AB 99, passed by California lawmakers to redirect $1 billion in First 5 funding, was deemed “invalid” in a ruling by Fresno Superior Court Judge Debra Kazanjian last week. Judge Kazanjian ruled that AB 99 was an illegal attempt by lawmakers to amend Proposition 10 without voter approval. First 5 Contra Costa stood to lose about $23 million.
I’d like to say that I knew all along that First 5 would prevail, but honestly, none of us could have anticipated such a decisive statement as the one Judge Kazanjian handed down in her decision.

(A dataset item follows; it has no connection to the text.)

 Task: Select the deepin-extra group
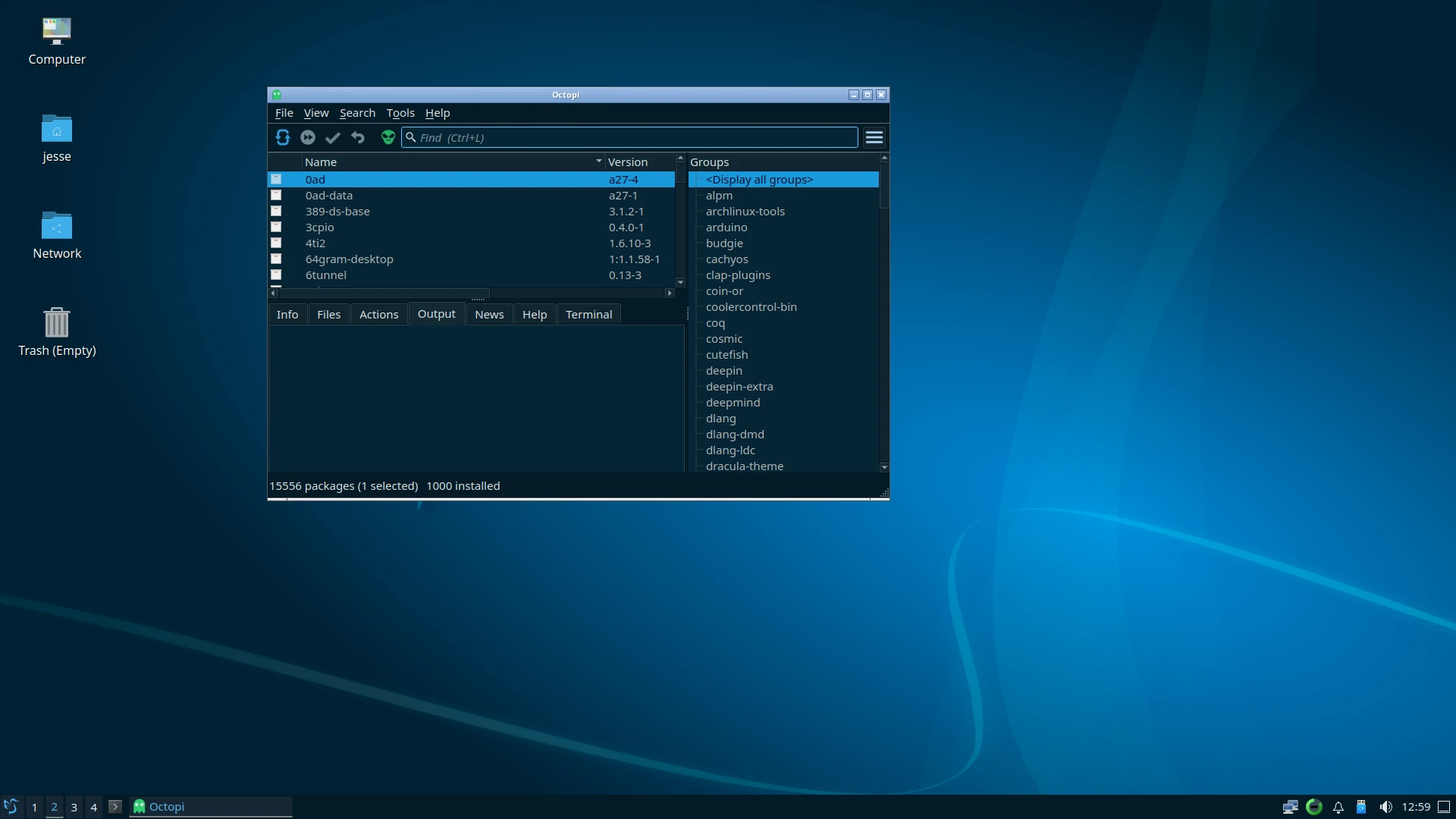(739, 387)
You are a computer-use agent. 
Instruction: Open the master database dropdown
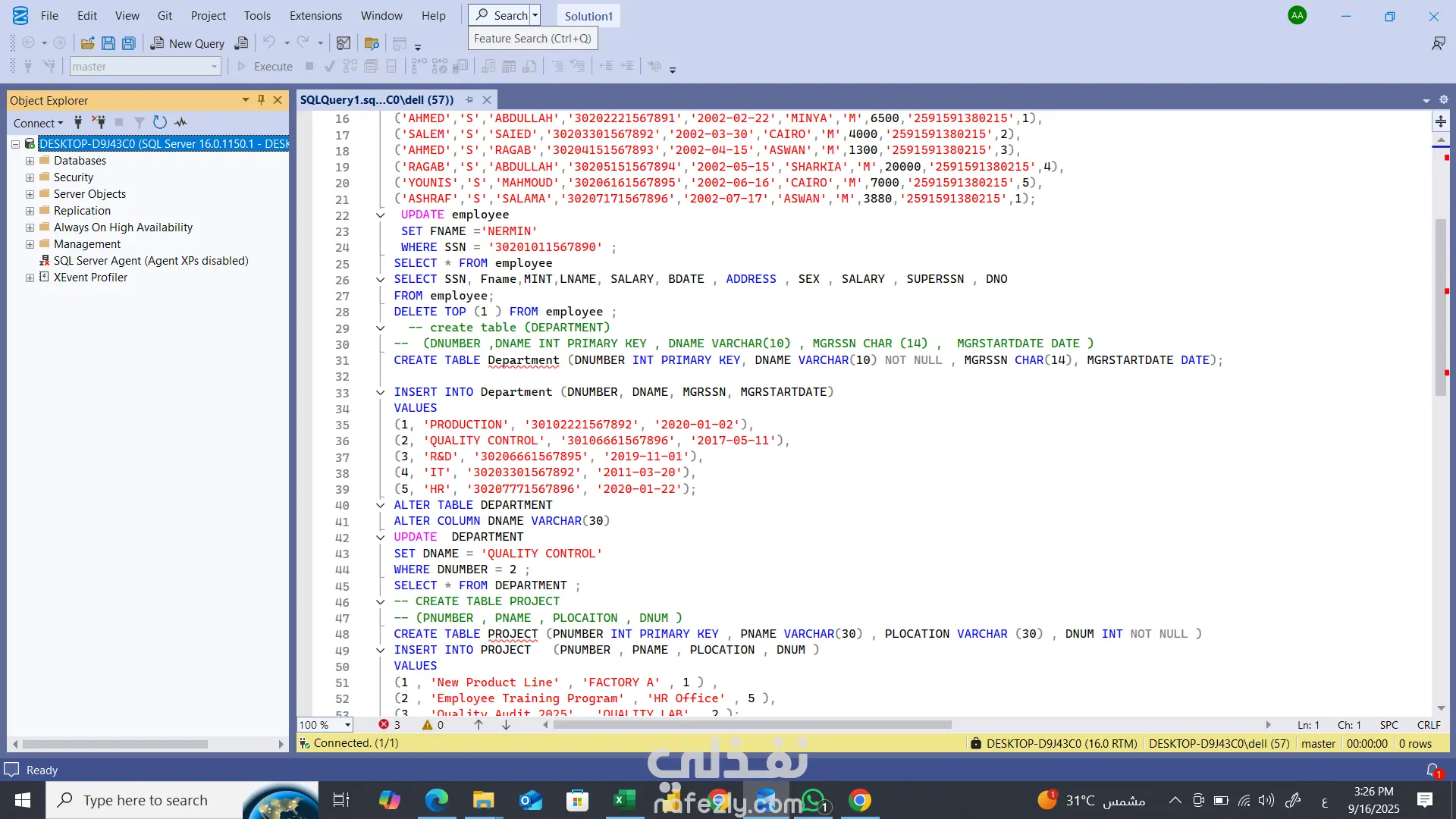click(x=214, y=67)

In summary, the State argued that because it was setting up a separate State fund that would support services for children 0 to 5, AB 99 was furthering the purpose of Prop 10. The State claimed that Prop 10 was primarily about providing services to children 0 to 5, not about setting up local processes to do so. The State even claimed that the severe budget crisis had forced the Legislature to take this difficult action.
Judge Kazanjian pretty well picked these arguments apart, noting the great detail to which Prop 10 goes to ensure that local funds can only be expended according to the strategic plan approved by the local Commission. In her ruling, she wrote: “To claim that transferring decision-making from local communities to the state legislature is ‘consistent with’ Prop 10 is like asking the court to find that black means white.”

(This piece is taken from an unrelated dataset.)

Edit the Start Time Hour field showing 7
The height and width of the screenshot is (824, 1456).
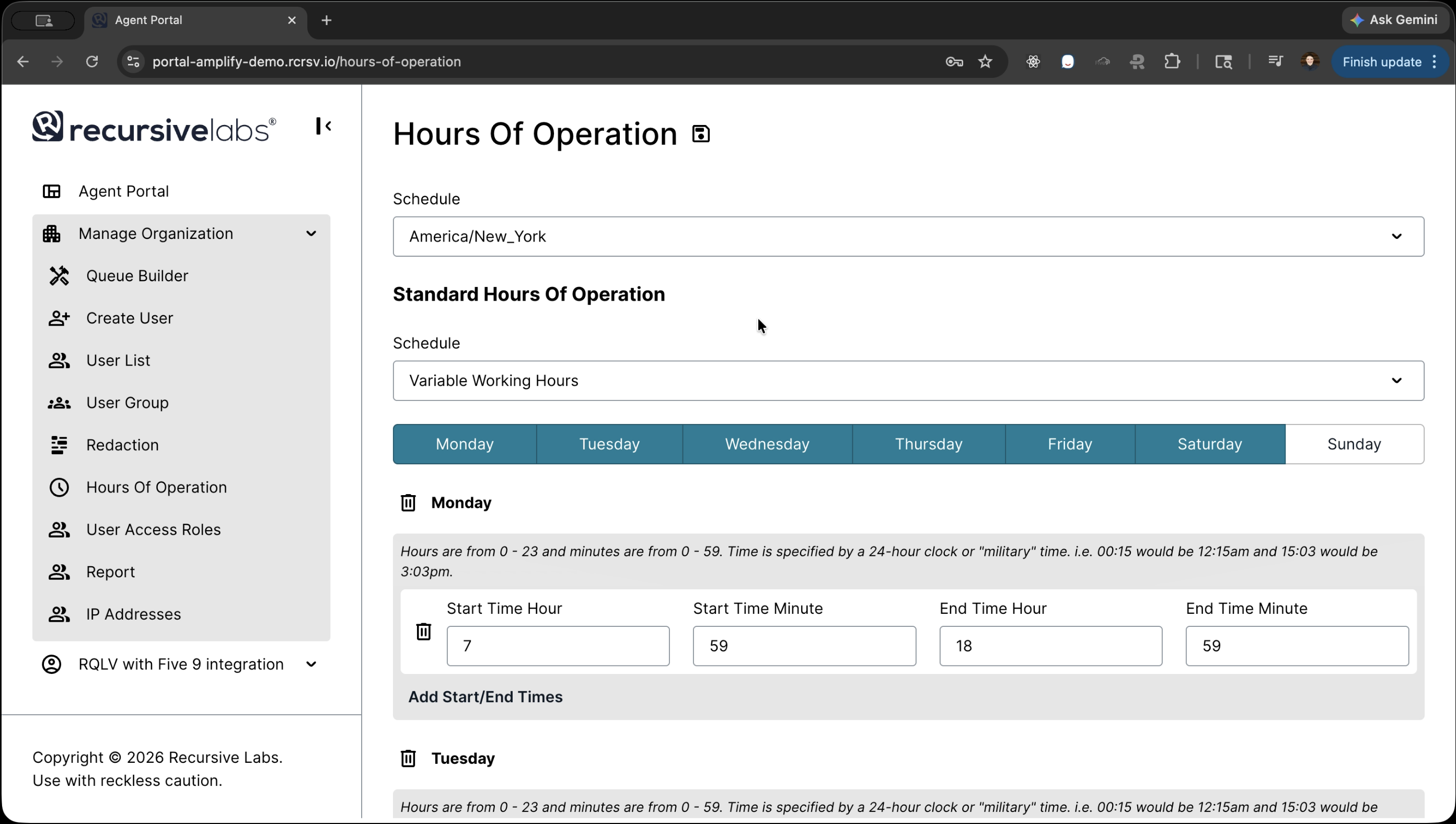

She also noted inconsistencies in the State’s argument that belied the barely hidden intent to use AB 99 as a method to backfill cuts in Medi-Cal. And she reminded the State that the budget crisis could be solved by other means more clearly at the Legislature’s disposal, such as raising revenue.

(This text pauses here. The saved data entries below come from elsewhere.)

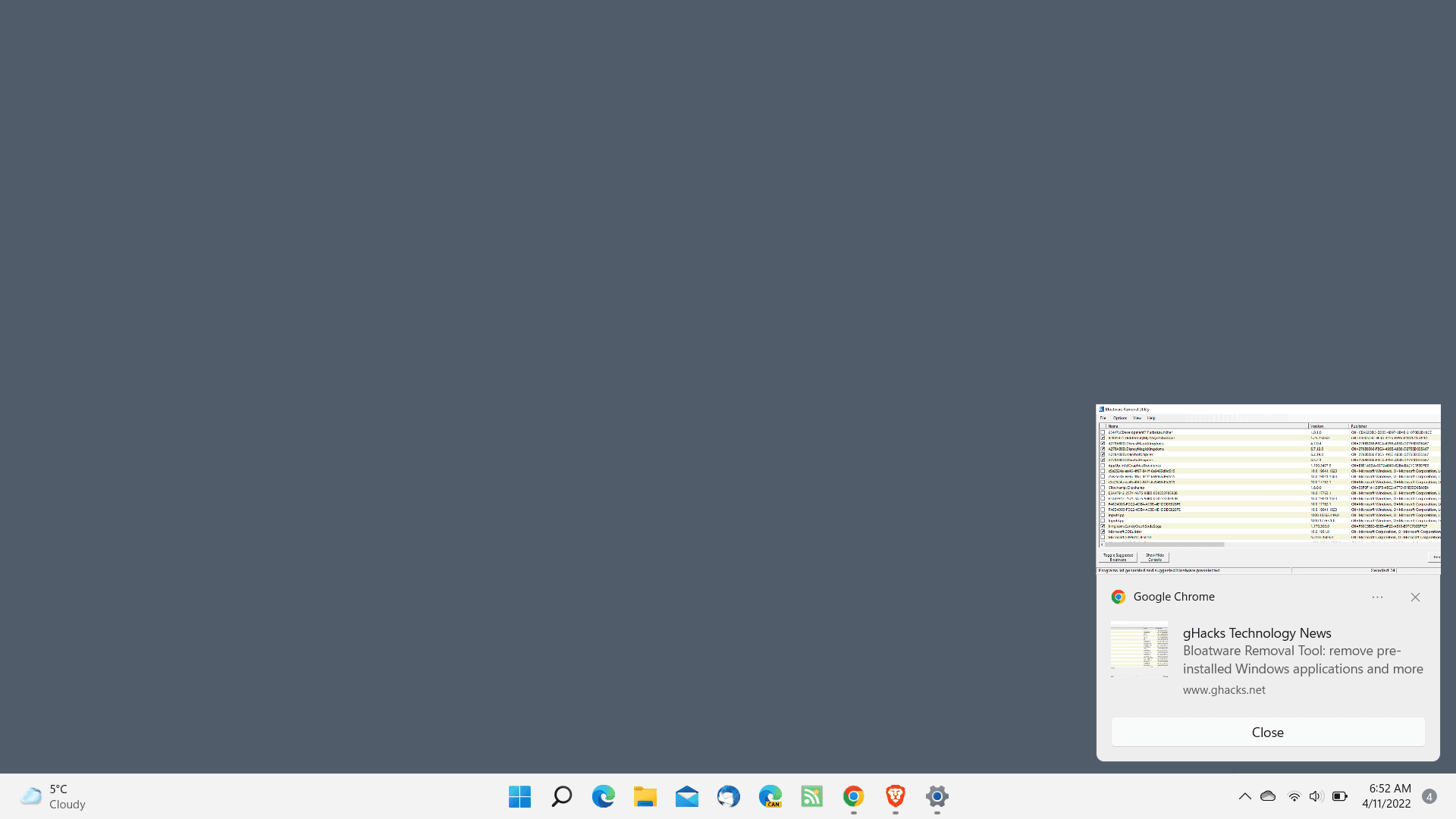Dismiss Chrome notification with the X

coord(1415,598)
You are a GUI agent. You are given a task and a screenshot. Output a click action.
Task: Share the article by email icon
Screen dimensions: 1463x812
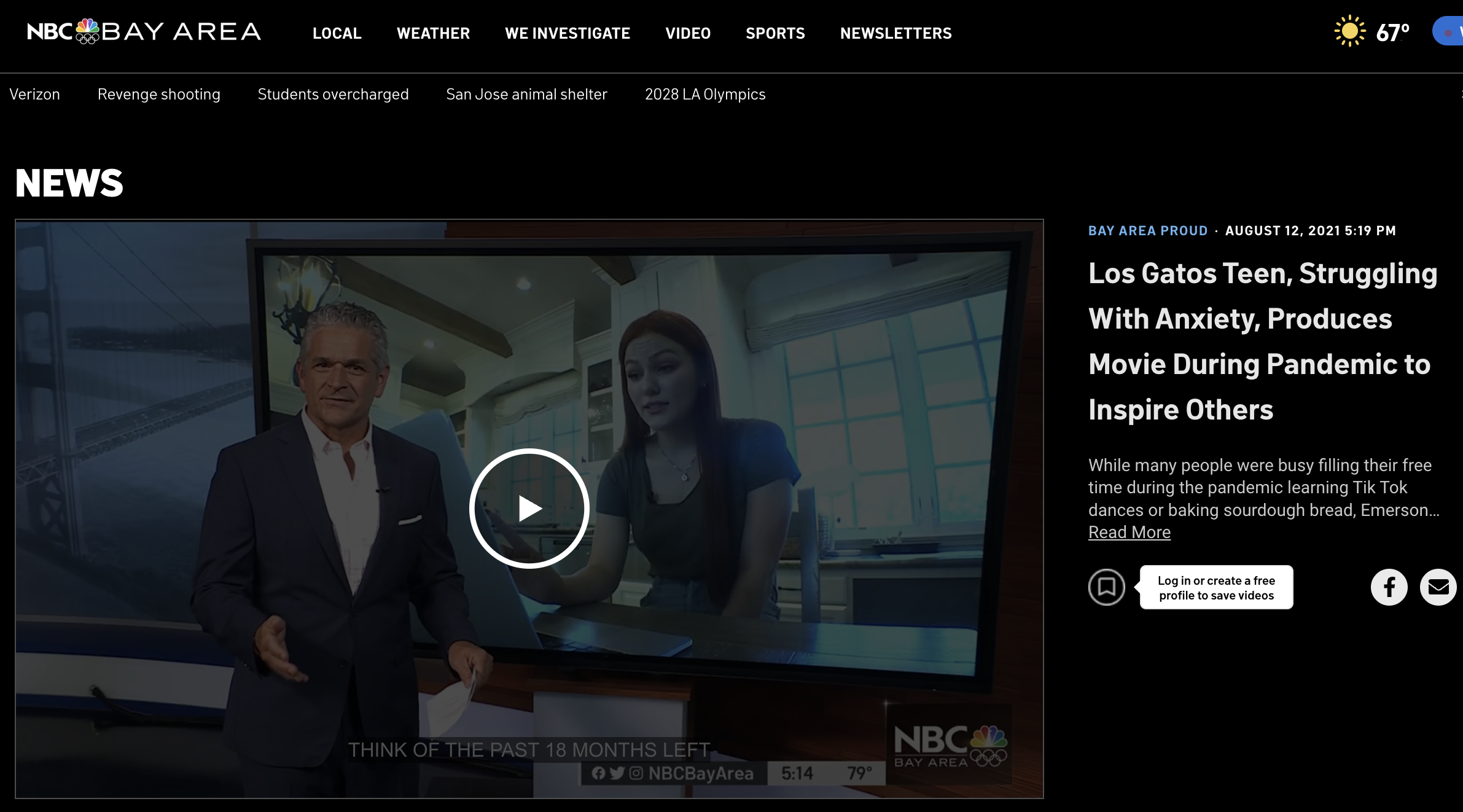[x=1438, y=587]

This victory would not have happened without the leadership of the ten First 5 commissions participating in the lawsuit. To my colleagues in those counties, thank you for standing up and fighting this fight for California’s youngest children.
In a year of great upheaval that will have long-term effects on Californians of all ages, finally a voice of reason emerged in Fresno. Barring an appeal by the state, we can now get back to the business of building systems of high-quality services that will continue to support families with young children for many years to come.